HÉLVIO ROMERO/AE
HÉLVIO ROMERO/AE

Hospitais municipais de São Paulo têm 1,8 mil funcionários afastados por problemas respiratórios

Dentro desse grupo de profissionais estão 95 casos confirmados de covid-19

Redação, O Estado de S.Paulo

04 de abril de 2020 | 22h54

Desde o anúncio do primeiro caso de coronavírus no Brasil, em 26 de fevereiro, até a última sexta-feira, 3, a Autarquia Hospitalar Municipal (AHM) registrou 1.841 funcionários afastados de suas funções por causa de quadros de síndrome respiratória. Esses números incluem ainda pessoas que trabalham nas áreas administrativas e que não têm relação com o atendimento de saúde. Dentro desse grupo estão 95 casos confirmados de covid-19.

Os números fazem parte de um informativo da Secretaria Municipal da Saúde (SMS), que monitora essa situação desde que um paciente retornou da Itália no final de fevereiro com o coronavírus. A AHM é responsável por 19 Hospitais Municipais e quatro Unidades de Pronto Atendimento, que reúnem 19.675 funcionários no total. "Antes da chegada do coronavírus ao Brasil a Autarquia já tinha 652 funcionários afastados, portanto sem nenhuma relação com a pandemia", diz o comunicado.

O boletim sobre afastamento de profissionais de saúde indica ainda que nesse período o "Hospital do Servidor Público Municipal, com 2.586 funcionários, teve 94 afastamentos por síndrome gripal, 11 deles confirmados de covid-19. Os afastamentos no HSPM representam 4% do total", diz, lembrando que ainda não divulgou as informações de outras unidades porque esses números ainda estão sendo compilados.

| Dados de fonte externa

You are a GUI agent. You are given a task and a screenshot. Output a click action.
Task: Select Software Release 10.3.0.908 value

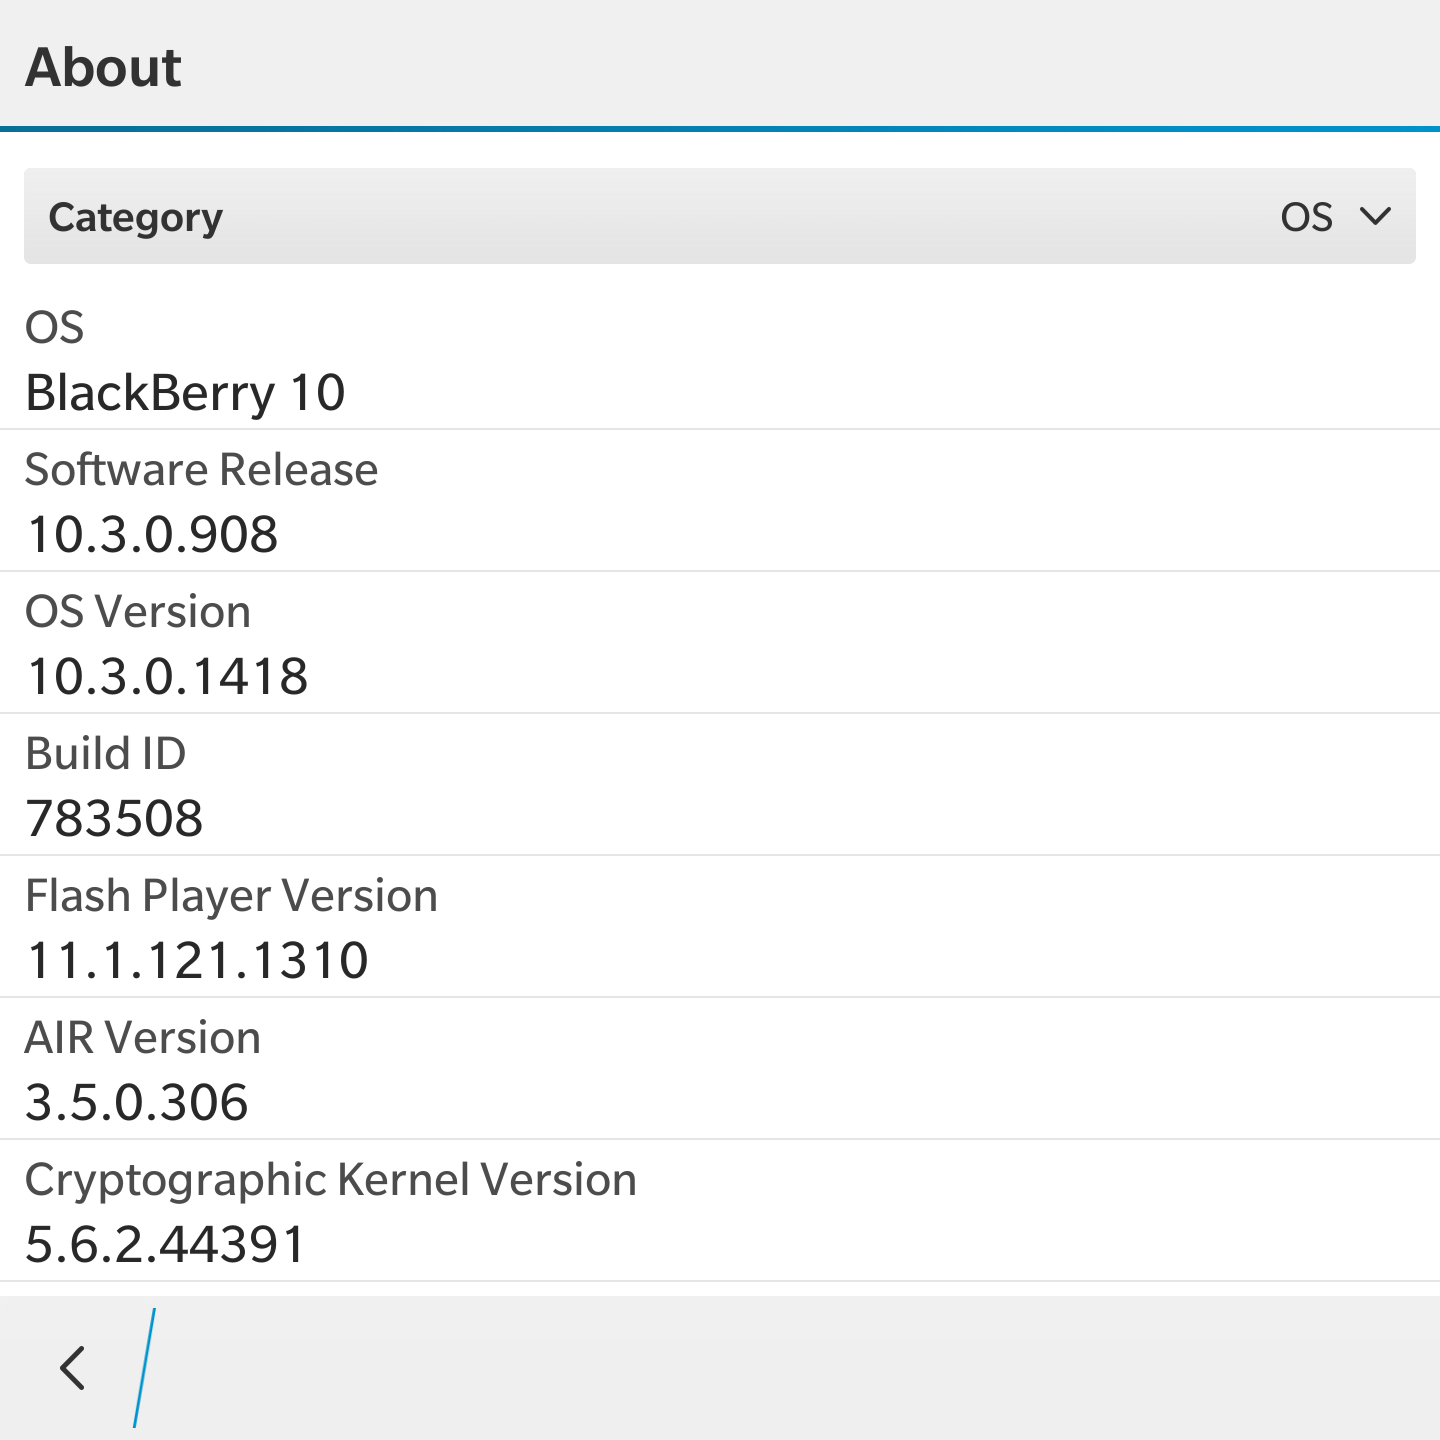point(152,534)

Segundo a SMS, todos os profissionais que apresentam qualquer sintoma compatível com o coronavírus são testados. Outra medida, feita por meio de uma portaria, estabeleceu que os funcionários acima de 60 anos fossem realocados para ajudar em atividades de retaguarda, como orientação de pacientes por telefone, análise de prontuário, avaliação de resultado de exames, informação sobre alterações para os pacientes, entre outras atividades.